%%

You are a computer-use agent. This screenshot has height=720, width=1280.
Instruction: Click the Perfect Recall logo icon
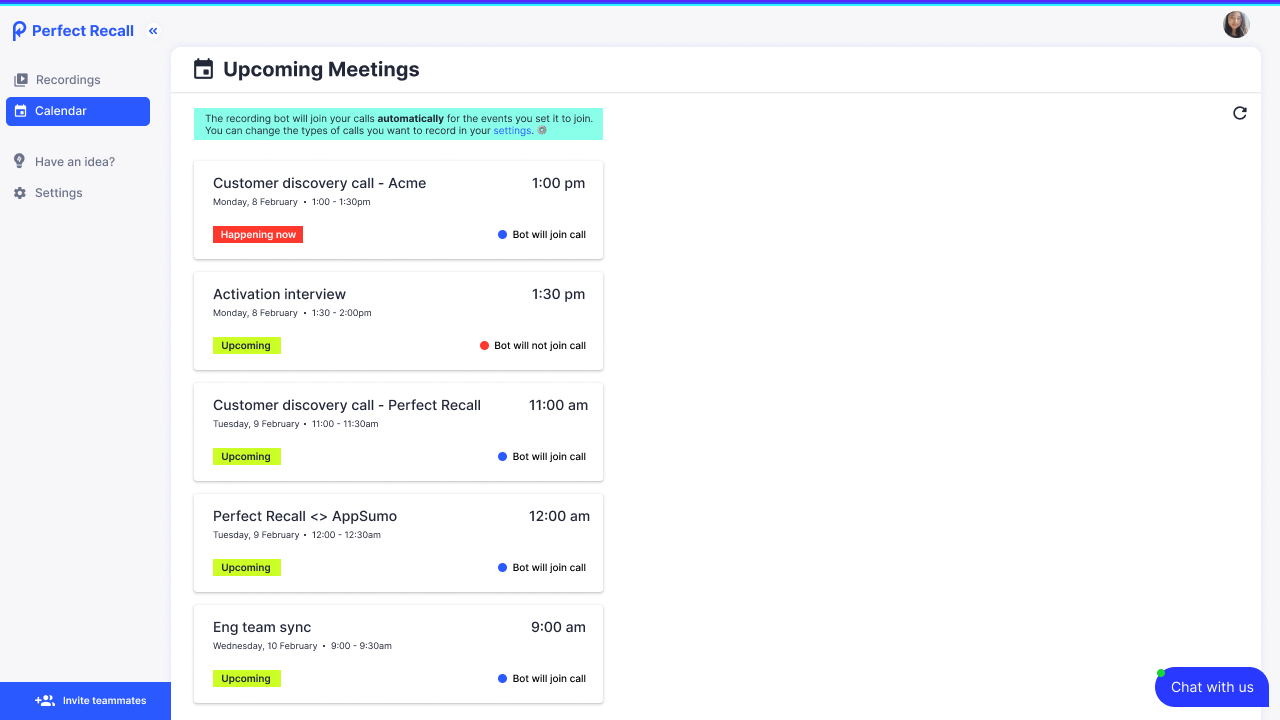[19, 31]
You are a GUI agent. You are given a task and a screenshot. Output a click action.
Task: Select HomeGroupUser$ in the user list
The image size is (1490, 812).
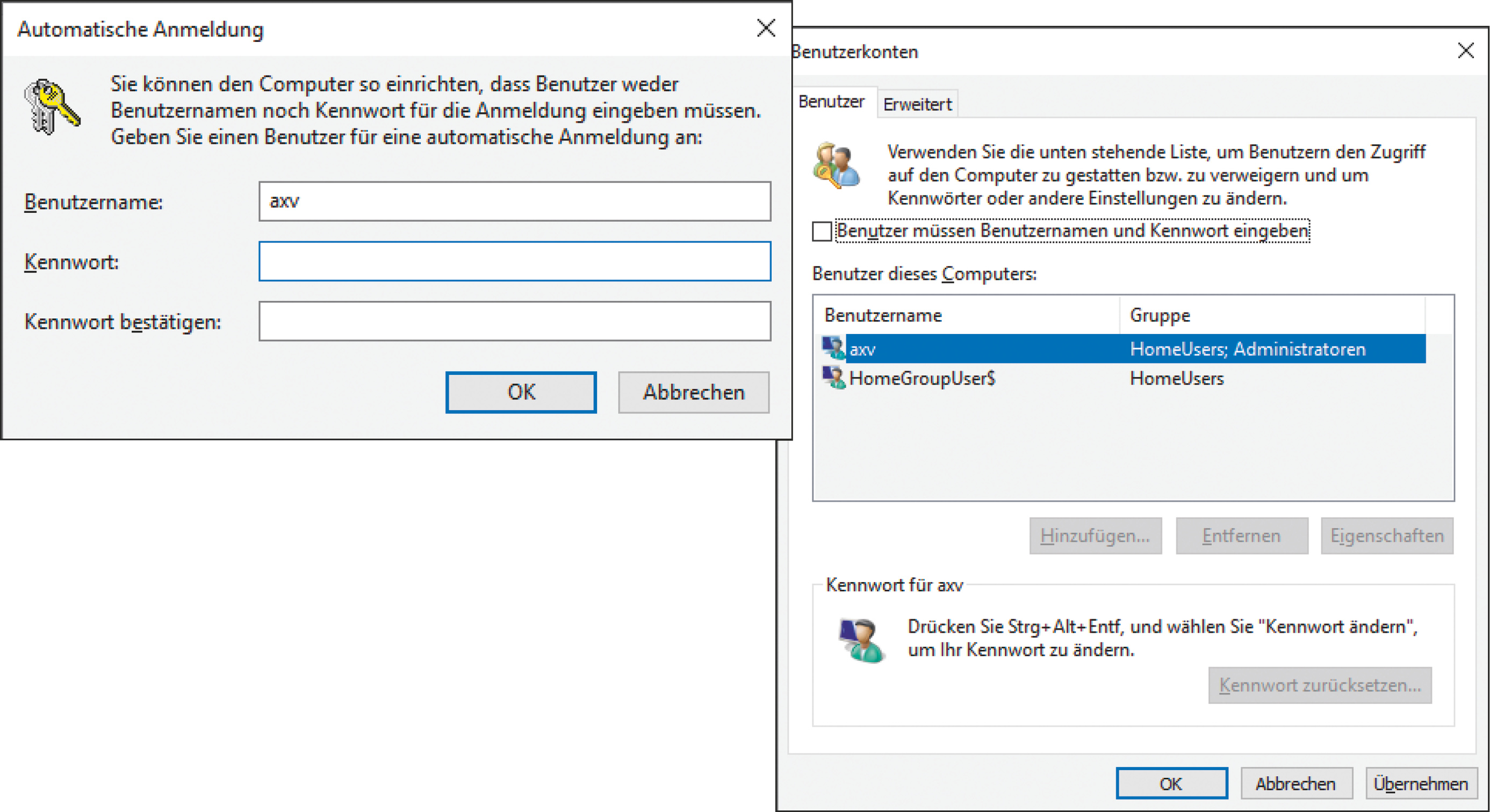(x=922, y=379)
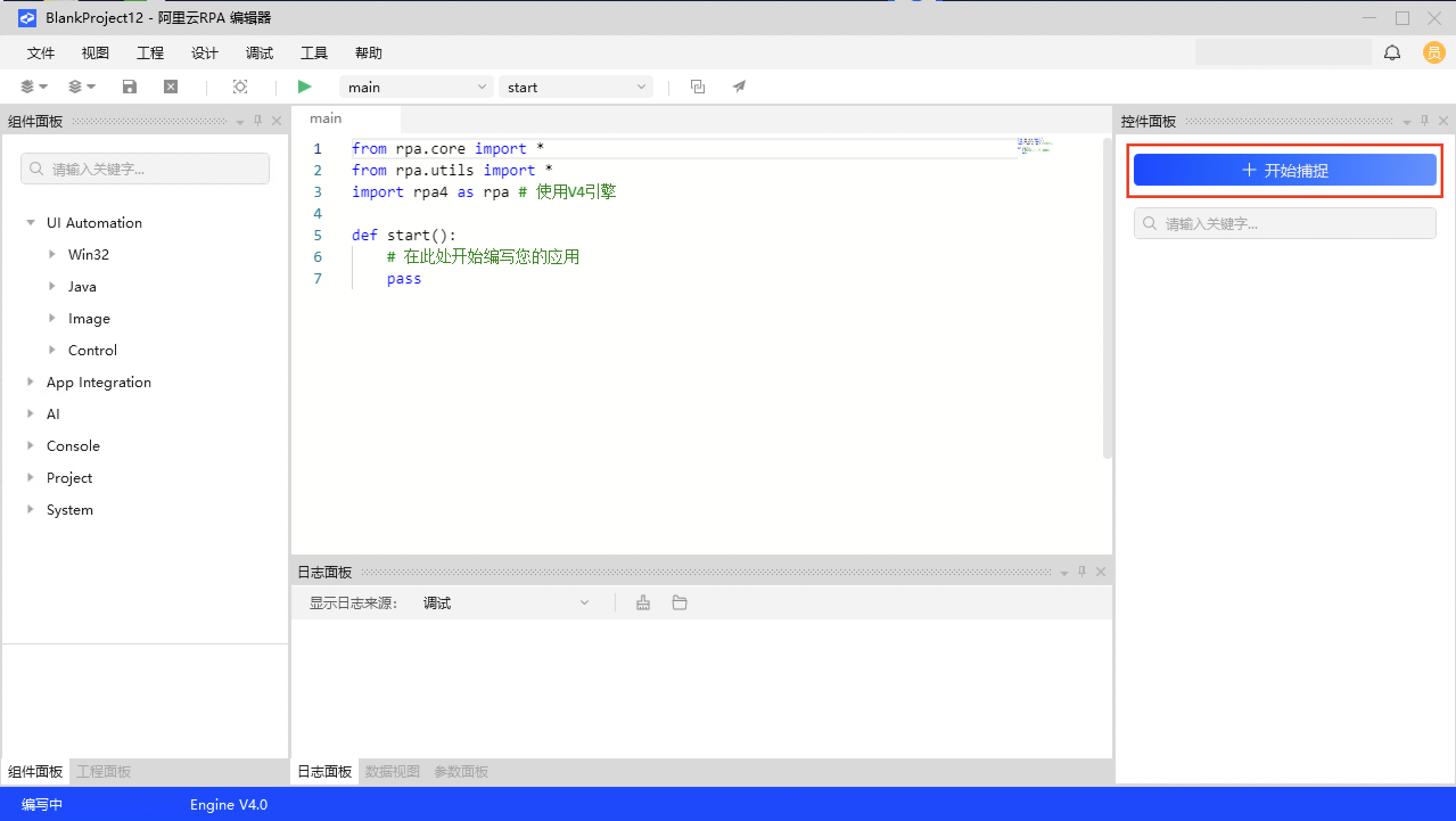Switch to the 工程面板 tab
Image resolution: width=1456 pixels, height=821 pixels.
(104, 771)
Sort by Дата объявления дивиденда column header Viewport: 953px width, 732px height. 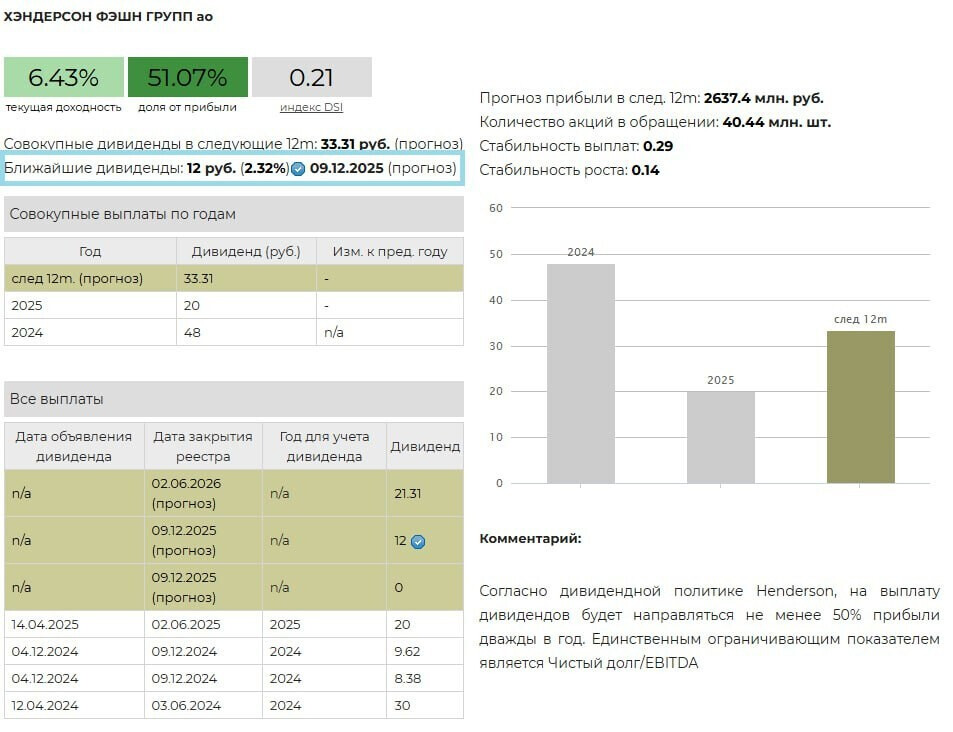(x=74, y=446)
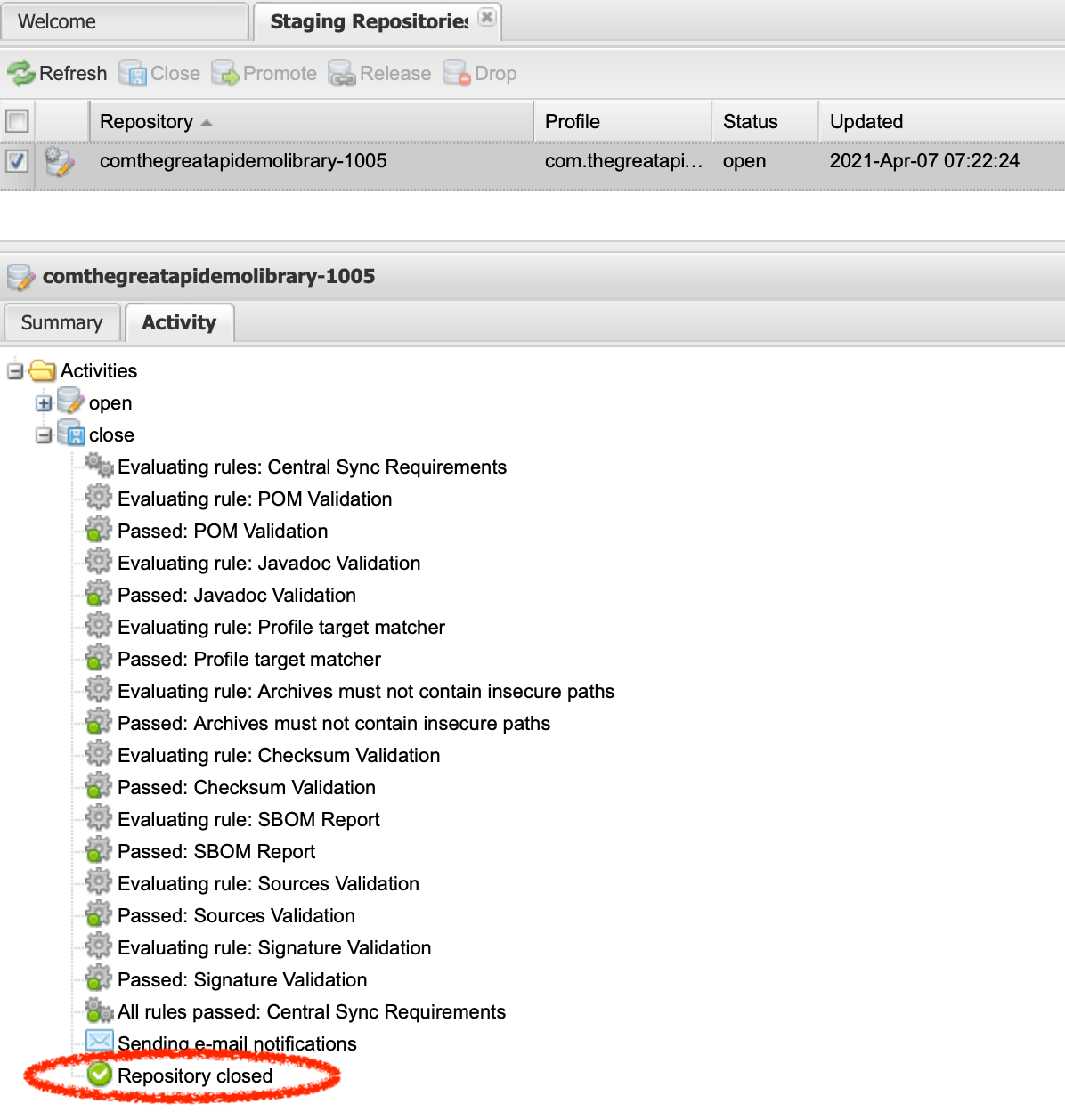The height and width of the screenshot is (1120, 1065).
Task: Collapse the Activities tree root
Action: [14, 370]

%%

**EXERCISE REQUIREMENTS:**
Report every line of the rows above that contains the string "agent". Case counts, so only matches with the same capitalization qualify.

**WRITTEN ANSWER:**
You are a computer-use agent. This screenshot has height=720, width=1280.
You are a GUI agent. You are given a task and a screenshot. Output a click action.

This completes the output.